Nor did appellant give the trial court any basis for a conclusion that extrapolation opinion evidence would be a significant factor in his case at trial. The motion itself contained no facts supporting such a conclusion and, as noted, no affidavit or other evidence appears in the record before us. The court cannot be said to have erred by failing to appoint appellant an expert on extrapolation.

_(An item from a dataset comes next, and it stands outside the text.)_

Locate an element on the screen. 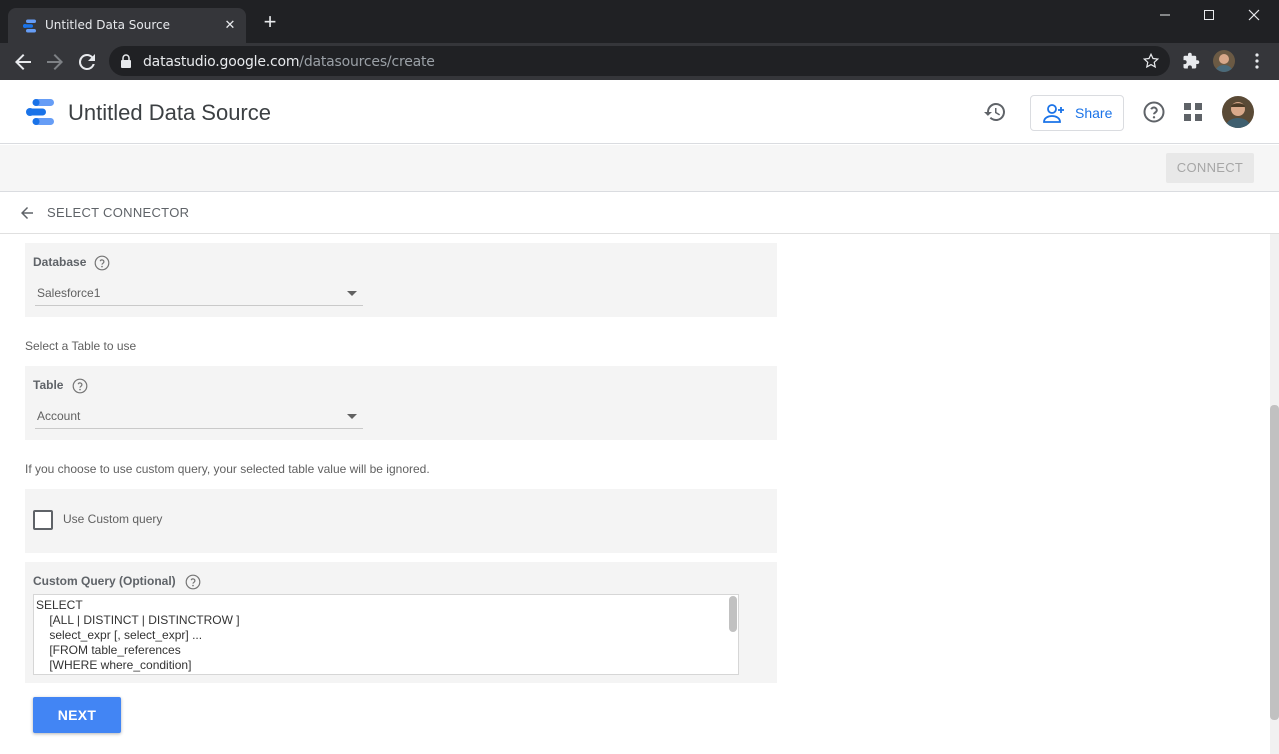 This screenshot has width=1279, height=754. select-connector-link: SELECT CONNECTOR is located at coordinates (118, 212).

If his request for an expert is read more broadly, appellant offered the trial court no explanation of the claim that an expert was needed for a determination of whether the Defendant may raise and prevail on certain defensive issues. Appellant presented no explanation of his defensive theory, how an expert would be useful in establishing the theory, or a reason to question a States expert and proof. See Rey, 897 S.W.2d at 341 (citing State v. Edwards, 868 S.W.2d 682, 697-98 (Tenn.Crim.App. 1993) (while identity was obvious issue defendant did not make sufficient preliminary showing for a DNA expert as he did not disclose defense proof and gave no indication of potential misidentification as to specific charges)). We conclude appellant did not meet the threshold requirement for appointment of the requested expert.
On this record, we perceive no abuse of discretion in the trial courts denial of the requested assistance of a court-appointed expert, and thus conclude appellant did not suffer the complained-of constitutional harm. See Rey 897 S.W.2d at 341; Wiley v. State, 74 S.W.3d 399, 408 (Tex.Crim.App. 2002) (concluding appellant was not deprived constitutional right to present defense because trial court did not abuse its discretion in excluding evidence under Texas Rule of Evidence 403).
We overrule appellants first and second issues.
By his third issue, appellant asserts he was constructively denied effective assistance of counsel by the trial courts failure to appoint an expert. Because we have found appellant was not entitled to appointment of an expert, an analysis of this issue is unnecessary to the final disposition of this appeal. Tex. R. App. P. 47.1.
Conclusion
Having overruled appellants issues, we affirm the trial courts judgment.
James T. Campbell
Justice
Publish.
[1] Tex. Penal Code Ann. § 49.04(a) (West 2003).
[2] The offense was enhanced to a third degree felony by Penal Code § 49.09(b)(2) and the range of punishment increased to a term of 25 to 99 years in prison by Penal Code § 12.42(d). Tex. Penal Code Ann. §§ 49.09(b)(2) & 12.42(d) (West Supp. 2010).
[3] See Tex. Penal Code Ann. § 49.01(2) (West 2003).
[4] Retrograde extrapolation is the computation back in time of blood-alcohol level-that is, the estimation of the level at the time of driving based on a test result from some later time. Mata v. State, 46 S.W.3d 902, 908-09 (Tex.Crim.App. 2001). Following this procedure, an expert possessing sufficient information concerning such variables as an individuals weight, age, mental state, drinking pattern, type and amount of alcohol consumed, amount of food in the stomach, and the time period of alcohol consumption, can reliably estimate a persons blood-alcohol concentration at the time of driving. See Kirsch v. State, 306 S.W.3d 738, 745 n.19 (Tex.Crim.App. 2010) (explaining Mata). But the process also presents limitations and pitfalls which laymen and courts often fail to appreciate. Id.